During the nineteenth century, boardinghouses became a key part of urban life and an ubiquitous feature of the urban landscape. Most historians estimate that between 30-50 percent of urban residents lived in boardinghouses or took in boarders during the course of the nineteenth century.1 One of the reasons it’s challenging to gain a precise figure on the number of boardinghouses is because they took multiple forms. In terms of services, there are significant differences between boarding, lodging, and rooming houses.2 Boardinghouses provided residents board, housekeeping services, and three meals per day served at a common table. Lodging and rooming houses, in comparison, neither fed nor provided housekeeping for their customers.3 Despite these differences, many people used these terms interchangeably throughout the nineteenth century.

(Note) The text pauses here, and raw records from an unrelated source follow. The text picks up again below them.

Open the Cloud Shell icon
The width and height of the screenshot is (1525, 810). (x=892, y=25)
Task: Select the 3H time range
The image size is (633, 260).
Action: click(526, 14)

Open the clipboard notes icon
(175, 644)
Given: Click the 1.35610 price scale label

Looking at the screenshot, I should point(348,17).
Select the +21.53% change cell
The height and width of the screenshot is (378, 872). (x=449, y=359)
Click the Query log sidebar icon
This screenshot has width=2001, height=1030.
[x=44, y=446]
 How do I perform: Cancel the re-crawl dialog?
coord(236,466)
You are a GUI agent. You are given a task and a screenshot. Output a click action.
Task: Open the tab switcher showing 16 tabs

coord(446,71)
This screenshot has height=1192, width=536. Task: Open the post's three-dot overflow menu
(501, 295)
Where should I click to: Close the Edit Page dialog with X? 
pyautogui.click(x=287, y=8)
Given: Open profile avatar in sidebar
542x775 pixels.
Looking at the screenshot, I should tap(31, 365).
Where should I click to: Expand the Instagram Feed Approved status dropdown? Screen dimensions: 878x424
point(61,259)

It’s also difficult to estimate the number of boarding houses because many who took in boarders chose not to advertise their services. A survey of all thirty-one issues of The Liberator published in the six months leading up to the August 1, 1859 New England Colored Citizens’ Convention reflects this trend and aversion toward newspaper advertisement. Not one advertisement for a boarding, lodging, or rooming house is published within this time range. Some boardinghouse owners even opted not to list their occupation in city directories. Yet, when one looks through the pages of nineteenth-century city directories, one will find a considerable number of residents listed as boarders.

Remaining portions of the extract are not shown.